Governance:Urgent remedy needed for Aboriginal community healthcare

This opinion article is reproduced from The Australian

28 June 2012 for the information of NACCHO members

Selwyn Button is chief executive of the Queensland Aboriginal and Islander Health Council.

 Morgan Brigg is a senior lecturer at the University of Queensland.

THE community-controlled health sector can close the gap and deliver health improvements for Aboriginal people in ways that mainstream health services never have and never can. But the sector is in a crisis brought about by a failure of governance. This failure is not of the type popularly imagined and the solutions require urgent sector-led reform that will make many of the key players uncomfortable.

The mantra of “community control” has driven the Aboriginal community-controlled health sector for approximately 40 years, but insiders know that it needs a major overhaul. As services have grown to become complex multi-million dollar operations, they have not updated their governance models. Many organisations have become compromised as particular individuals and families come to exercise too much power. This is better described as “controlled community” than “community control”, with many Aboriginal people locked out of organisational membership by a powerful few.

In these circumstances it is impossible to keep organisations accountable, leading to systemic failures of governance. Without effective governance, funds are mismanaged and problems remain undetected until it’s too late.

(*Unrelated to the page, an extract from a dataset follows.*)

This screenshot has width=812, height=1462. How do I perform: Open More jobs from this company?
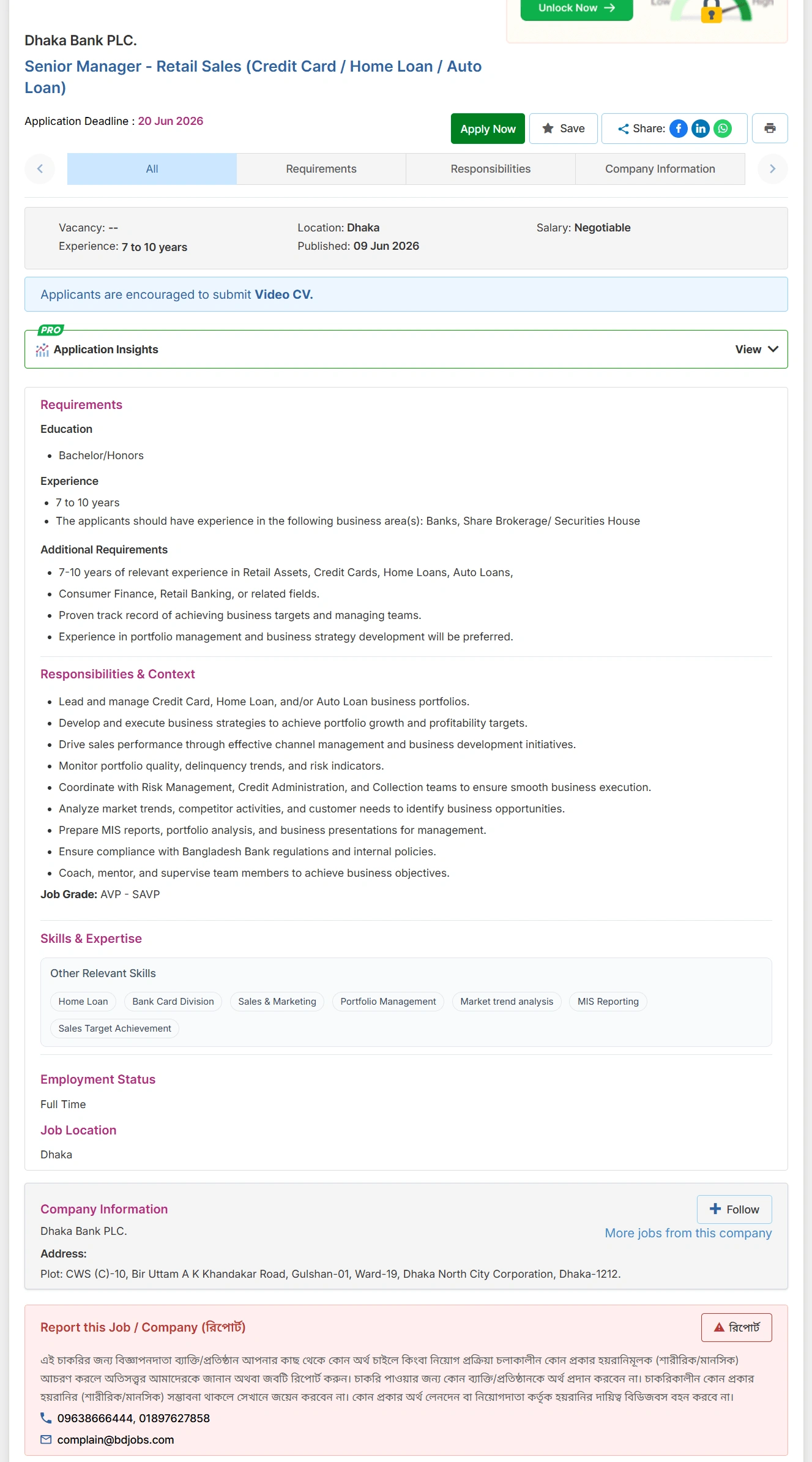pyautogui.click(x=688, y=1233)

 For several decades, governments have responded by attempting to improve corporate governance. Funders provide training on principles and mechanics of good governance and leadership and have tightened reporting requirements and increased monitoring and oversight. The efforts help, but they fail to address the problem. This is technical work, often undertaken by consulting firms with no expertise in Aboriginal health. They detect failure too late, displace local people by working only with the organisation, and divert resources and time from the core business of successfully delivering high quality healthcare to the country’s most disadvantaged populations.

The core of the problem is that corporate governance is in a battle with a compromised version of community control. Reform is necessary to prevent families from dominating boards and to avoid the conflicts of interest that plague the sector.

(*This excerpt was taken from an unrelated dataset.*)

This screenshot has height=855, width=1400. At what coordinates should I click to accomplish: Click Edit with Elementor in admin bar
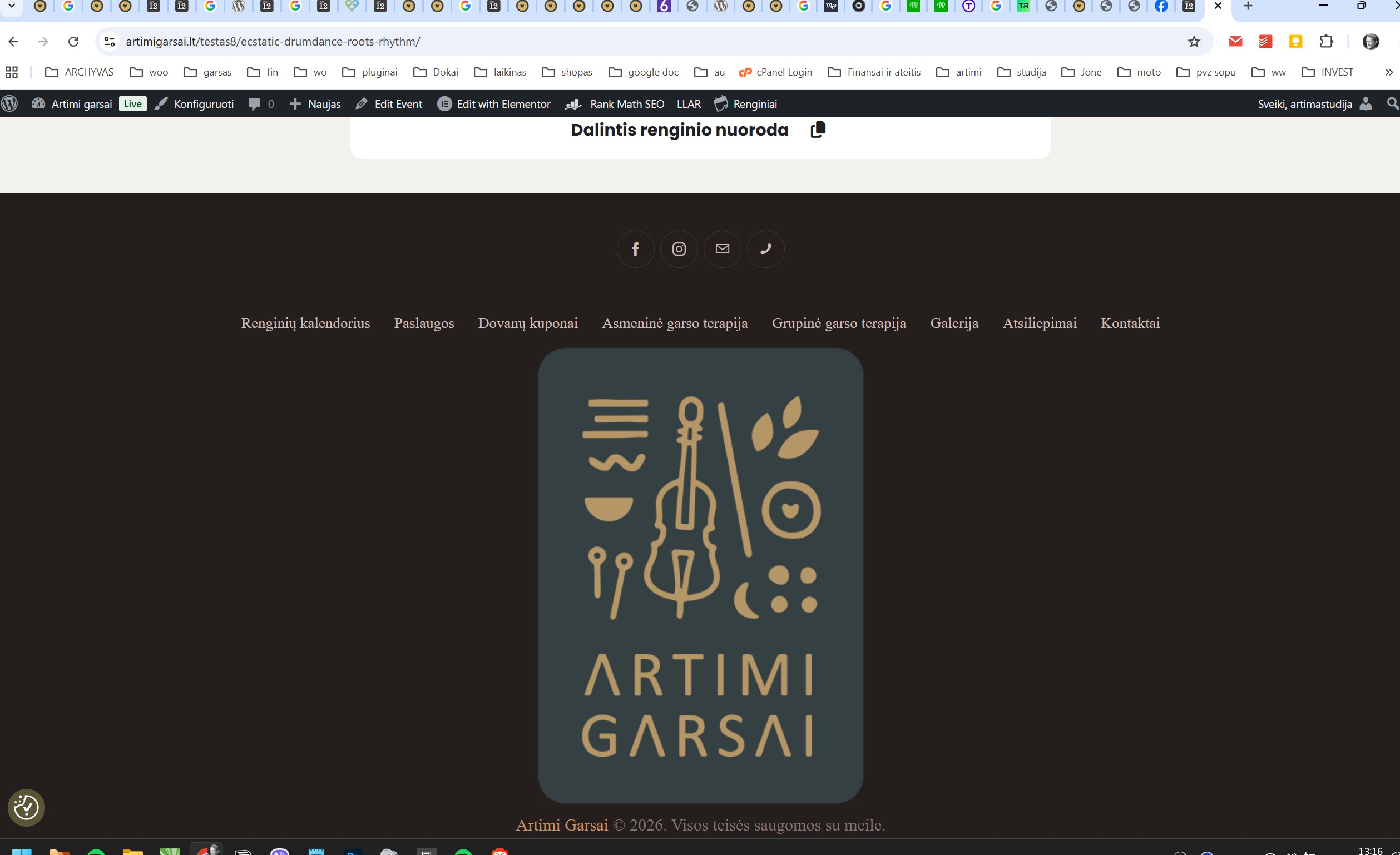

There is also a need for more expert and independent directors on boards. But such reform cannot be easily mandated by governments or technically administered. The answer, then, does not lie solely with corporate governance, although the highest of standards must continually be demanded in this area.

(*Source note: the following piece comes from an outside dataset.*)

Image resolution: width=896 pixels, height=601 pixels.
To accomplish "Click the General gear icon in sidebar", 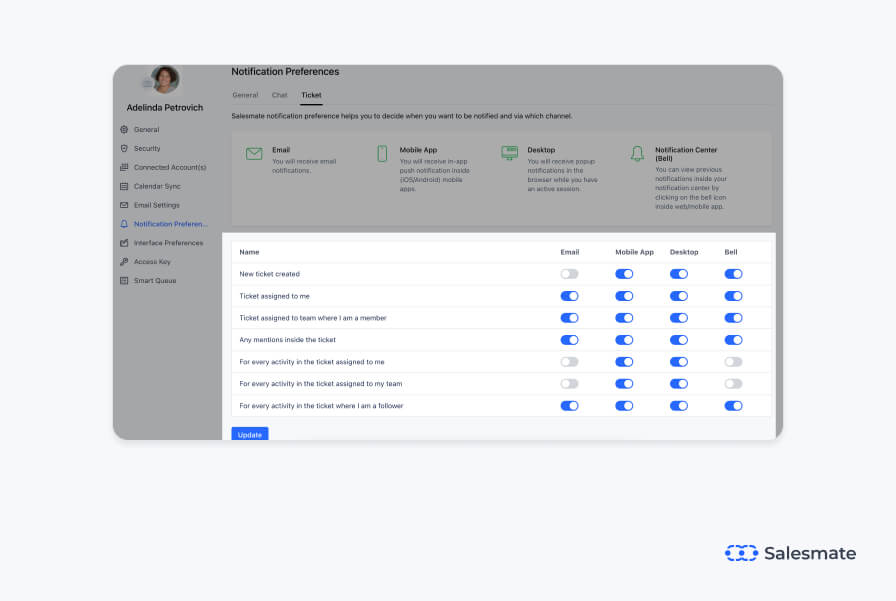I will point(124,130).
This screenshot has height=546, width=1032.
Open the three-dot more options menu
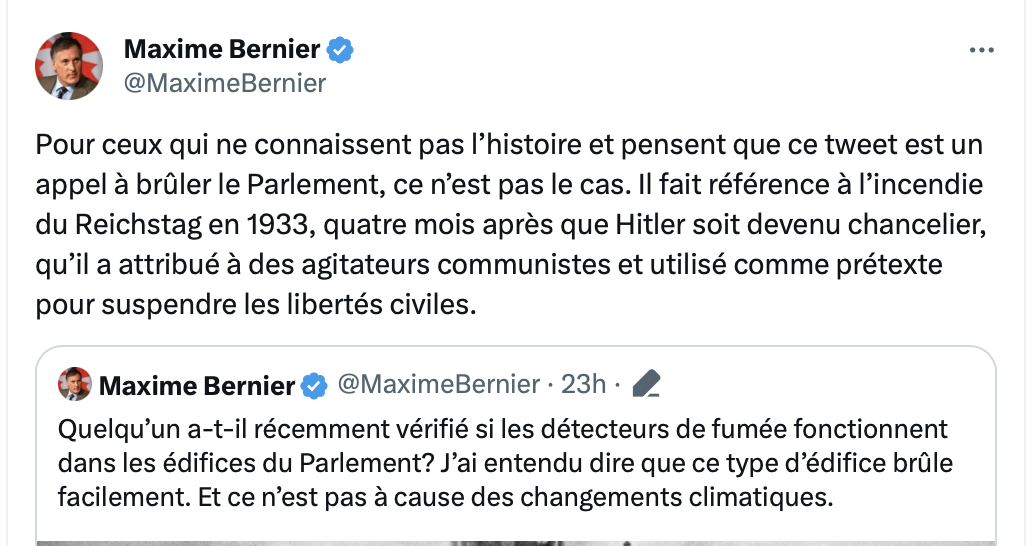[x=982, y=50]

The sector needs to boldly reconfigure its approach to community governance as a key driver of good corporate governance. And there are already success stories. There are recent cases, following a crisis of corporate governance, where the community has stepped in and said enough is enough. As a result, governance has become more transparent and service provision and attendance have lifted.

Powerful individuals and families have been brought to heel by community pressure where they have not responded to consultancy firms and pressure from government funders. Unfortunately, though, this story is all too rare. Often crises lead to the closure of services or rolling problems.

Rethinking and reinvigorating community control can address the issues, but is not easy work. There is a need to explore and clarify where the values, principles and practices of community and corporate governance come from, and how they relate to the model of healthcare to be delivered. There is also a need to carefully think through the appropriate mix of Aboriginal and mainstream ideas and values that should be drawn upon. This type of work generates conflict, but it is necessary and can be transformative and valuable.

The upsides to rethinking governance in the sector and moving through conflict are big. One winner is Aboriginal control – Aboriginal people and Aboriginal values driving change on their terms. But equally important are the opportunities to better deliver the demonstrably effective health outcomes that are provided by community-controlled health services. This is crucial for closing the gap for an in-need population and for the responsible use of public funds.

Morgan Brigg is a senior lecturer at the University of Queensland. Selwyn Button is chief executive of the Queensland Aboriginal and Islander Health Council.